For the twelve months ending March 31,        
2003   $ 4,831  
2004     4,803  
2005     3,903  
2006     3,269  
2007     3,204  
Thereafter     45,758  
   
 
Total minimum lease obligations     65,768  
Less — amounts representing interest     (32,103 )
   
 
Present value of minimum lease obligations     33,665  
Current maturities     2,398  
   
 
Capital lease obligations, net of current maturities   $ 31,267  
   
 

Metromedia Fiber Networks ("MFN")

        In February 2000, the Company entered into an agreement with MFN to lease fiber-optic cable for its intra-city fiber-optic rings and to provide the Company access to provide its service to certain multi-tenant office buildings. Each product order includes a lease of an intra-city fiber-optic ring for a period of up to 25 years and access to certain specified buildings in exchange for monthly payments. The agreement provides for a minimum commitment of 2,500 leased fiber miles and 500 connected buildings within five years from the effective date and penalties for early termination. Under the agreement, MFN also provides installation, maintenance, restoration, and network monitoring services. Each lease of an intra-city fiber-optic ring is treated as a capital lease and recorded once the Company has accepted the related fiber route.

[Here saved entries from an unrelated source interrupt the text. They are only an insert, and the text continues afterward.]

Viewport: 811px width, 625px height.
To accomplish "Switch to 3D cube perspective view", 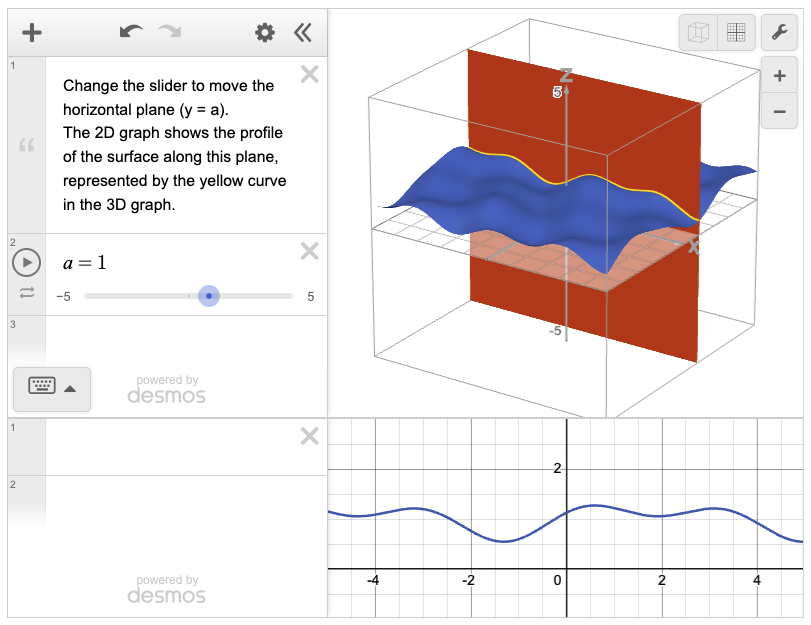I will click(x=700, y=33).
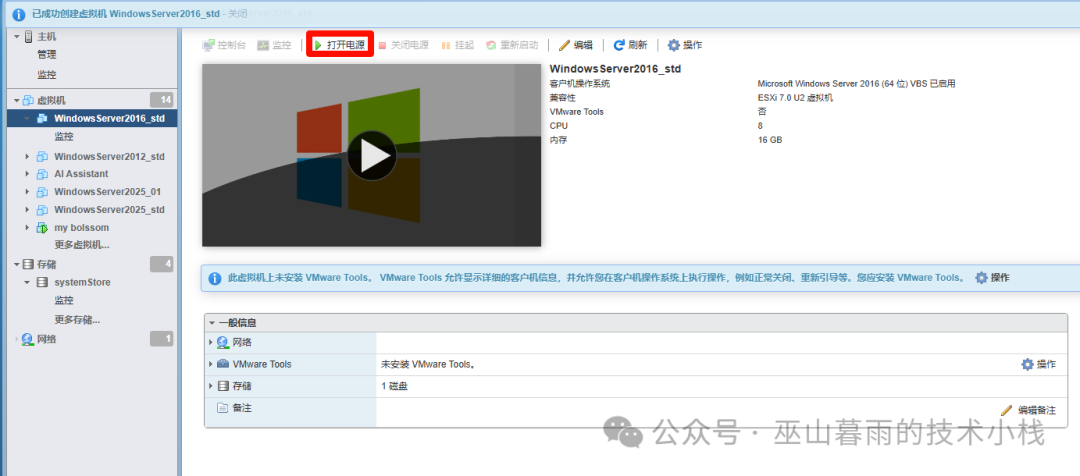The width and height of the screenshot is (1080, 476).
Task: Select the AI Assistant virtual machine
Action: click(x=81, y=174)
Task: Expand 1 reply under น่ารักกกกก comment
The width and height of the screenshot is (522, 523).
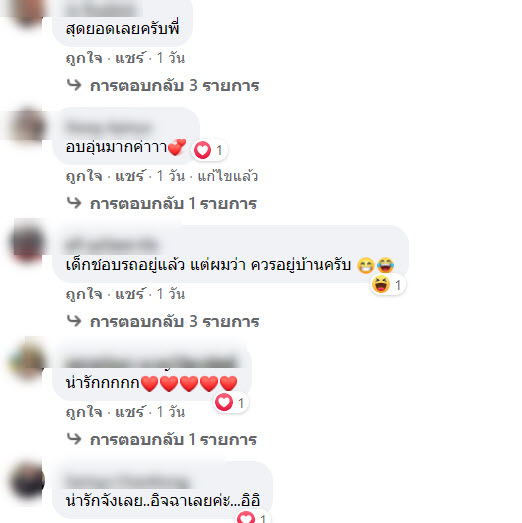Action: [x=173, y=440]
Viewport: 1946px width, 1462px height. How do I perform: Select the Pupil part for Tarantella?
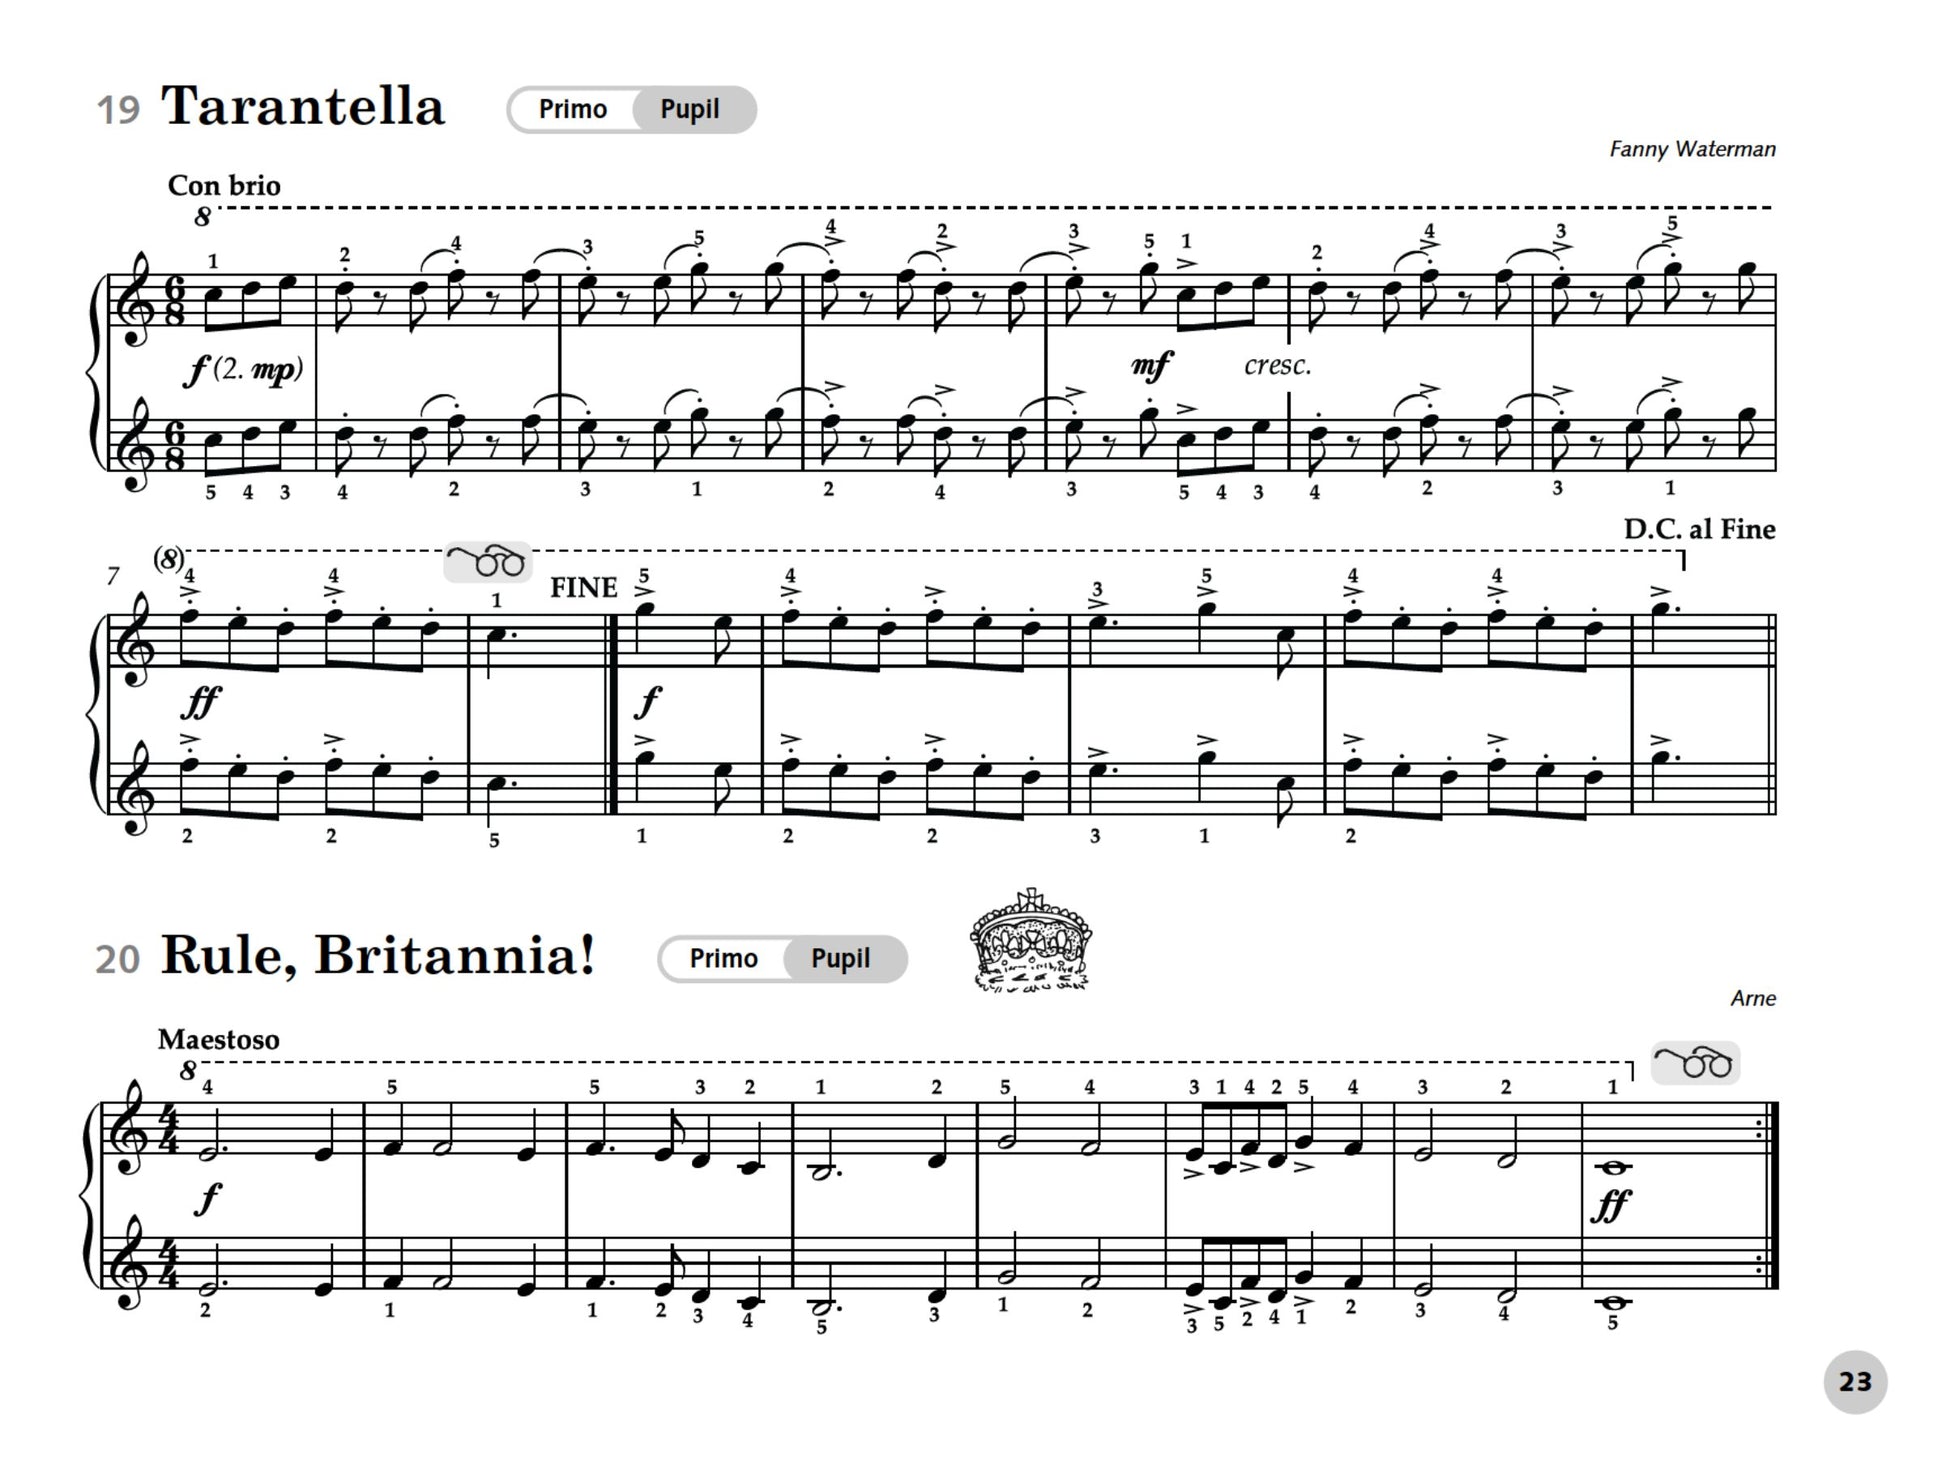coord(692,109)
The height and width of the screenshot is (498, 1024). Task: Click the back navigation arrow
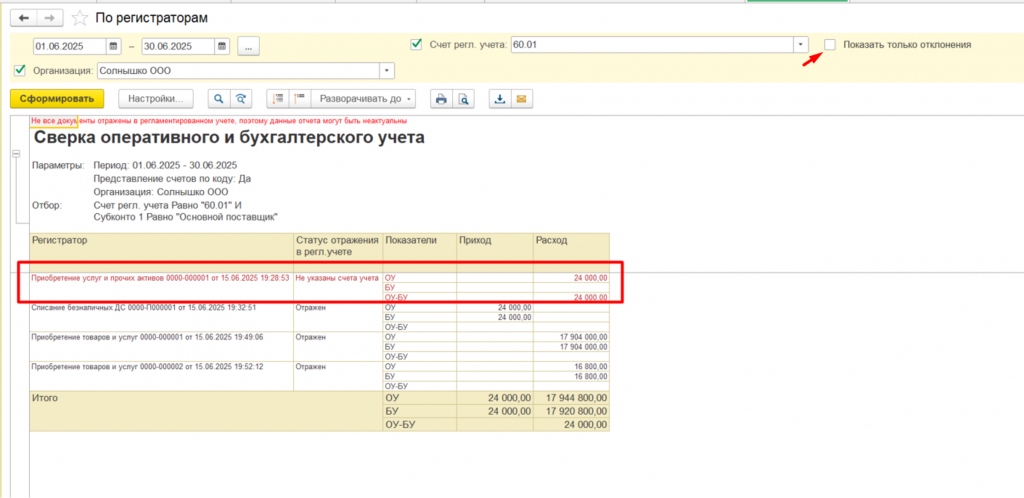(24, 18)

Other Fiber Leases and Construction Commitments

        The Company has agreements with several fiber providers for the construction of laterals to connect office buildings to metro fiber rings and for the leasing of these metro fiber rings and the lateral fiber. These leases are generally for a period of 15-20 years and include renewal periods. The future commitments under these arrangements was approximately $61.5 million at March 31, 2002.

Equipment purchase commitment

        In March 2000, the Company entered into a five-year agreement to purchase from Cisco, minimum annual amounts of equipment, professional services, and software. In June 2000, the agreement was amended to increase the Company's previous commitment to purchase $150.1 million over four years to $212.2 million over five years. In October 2001, the commitment was increased to purchase $270 million until December 2004. As of March 31, 2002, the Company has purchased approximately $154 million towards this commitment.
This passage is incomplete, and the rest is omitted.